TASK ITEM: Produce the records below again, word for word, but stop after the line that contains "830x659 pixels.".
*** ENTRIES PROVIDED
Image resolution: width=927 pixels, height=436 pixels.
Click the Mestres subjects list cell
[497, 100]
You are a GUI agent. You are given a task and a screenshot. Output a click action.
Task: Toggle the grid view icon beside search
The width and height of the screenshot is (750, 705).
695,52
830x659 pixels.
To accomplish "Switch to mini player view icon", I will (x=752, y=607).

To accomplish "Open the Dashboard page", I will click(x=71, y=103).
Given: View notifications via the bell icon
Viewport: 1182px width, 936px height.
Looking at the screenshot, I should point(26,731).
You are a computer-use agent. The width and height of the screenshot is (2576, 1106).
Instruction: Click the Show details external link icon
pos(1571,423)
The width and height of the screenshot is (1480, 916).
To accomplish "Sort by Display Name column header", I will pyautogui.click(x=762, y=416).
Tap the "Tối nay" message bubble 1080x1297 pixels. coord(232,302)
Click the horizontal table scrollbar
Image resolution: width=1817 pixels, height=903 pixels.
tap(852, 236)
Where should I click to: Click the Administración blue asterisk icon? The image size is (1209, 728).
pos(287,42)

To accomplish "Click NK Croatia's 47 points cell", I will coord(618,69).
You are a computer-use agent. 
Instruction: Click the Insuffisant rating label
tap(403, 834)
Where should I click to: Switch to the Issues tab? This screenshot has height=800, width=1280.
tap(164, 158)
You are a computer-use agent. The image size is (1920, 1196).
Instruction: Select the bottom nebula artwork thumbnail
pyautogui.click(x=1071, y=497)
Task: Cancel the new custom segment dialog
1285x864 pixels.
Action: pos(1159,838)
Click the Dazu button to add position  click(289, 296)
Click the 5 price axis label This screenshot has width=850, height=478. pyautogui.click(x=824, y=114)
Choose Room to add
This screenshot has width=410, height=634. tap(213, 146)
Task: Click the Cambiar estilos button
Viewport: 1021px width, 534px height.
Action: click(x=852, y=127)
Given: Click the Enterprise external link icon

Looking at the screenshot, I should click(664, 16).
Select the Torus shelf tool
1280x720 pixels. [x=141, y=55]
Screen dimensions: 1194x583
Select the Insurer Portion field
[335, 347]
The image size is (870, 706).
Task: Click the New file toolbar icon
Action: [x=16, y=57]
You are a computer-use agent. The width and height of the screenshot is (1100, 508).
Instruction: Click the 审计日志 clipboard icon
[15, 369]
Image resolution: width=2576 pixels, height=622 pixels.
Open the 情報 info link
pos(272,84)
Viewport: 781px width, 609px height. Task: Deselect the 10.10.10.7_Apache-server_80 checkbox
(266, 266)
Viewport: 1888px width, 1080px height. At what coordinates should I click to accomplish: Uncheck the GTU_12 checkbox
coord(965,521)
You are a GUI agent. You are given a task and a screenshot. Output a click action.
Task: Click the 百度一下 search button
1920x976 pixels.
******
YOUR SOLUTION:
Image resolution: width=927 pixels, height=436 pixels.
Click the Mestres subjects list cell
[497, 100]
You are a GUI agent. You are given a task and a screenshot. Output a click action.
Task: Toggle the grid view icon beside search
The width and height of the screenshot is (750, 705).
695,52
830x659 pixels.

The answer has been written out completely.